In 2001 konden de twee een oud vrachtschip op de kop tikken. Het duurde in totaal drie jaar voordat het museum helemaal gereed was. Van verschillende boeren in het Zwarte Woud kreeg Lenny de houten balken en samen met zijn goede vriend en timmerman Jan Westerhuis bouwde hij het kasteel vanaf het dek toe op. Voor de torens bovenop het schip bedachten ze een ingenieuze constructie, waardoor ze kunnen zakken langs een wenteltrap. Dit voor als het schip naar een volgende bestemming moet varen.
Ondanks het enthousiasme waarmee het duo door het land trekt, is het geen makkelijk bestaan. „Ik krijg nu AOW, samen met het entreegeld is dat net genoeg om van rond te komen. Maar ik heb niet veel nodig hoor, ben met weinig tevreden. Mijn kleren maak ik gewoon zelf bijvoorbeeld. Ik ga er zelfs mee naar de supermarkt.” Lachend: „Laatst ben ik in Amsterdam nog aangehouden, omdat ik ook een klein zwaard bij me draag. Maar die is ook zelfgemaakt en niet gevaarlijk.”
Het mooiste van zijn drijvend kasteel vindt Lenny nog dat kinderen er zo enthousiast van raken. „We hebben een speurtocht door het schip uitgezet, in vier verschillende talen. Vaak hebben klassen een uurtje de tijd, maar komen ze nog tijd tekort. Zo leuk vinden ze het.”
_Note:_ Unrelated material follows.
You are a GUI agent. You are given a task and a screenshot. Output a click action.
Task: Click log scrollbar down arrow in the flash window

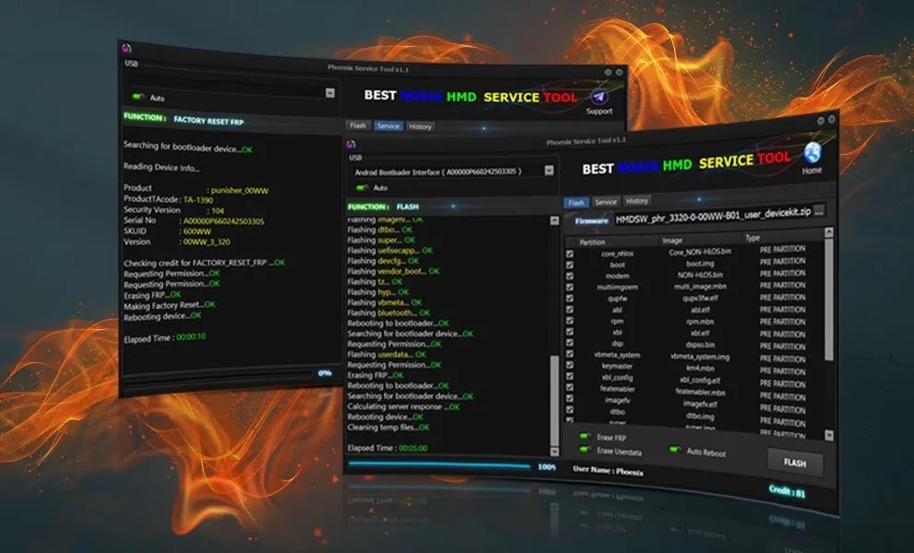[x=553, y=452]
Lenny hoopt dat hij de jeugd een beetje interesse voor geschiedenis meegeeft. Hij en Christel willen daarom nog heel lang op deze manier door de wijde wereld trekken. „We worden natuurlijk wel wat ouder, maar zolang we ons gezond voelen blijven we op het schip wonen. Ik hoop dat we het nog heel lang volhouden.”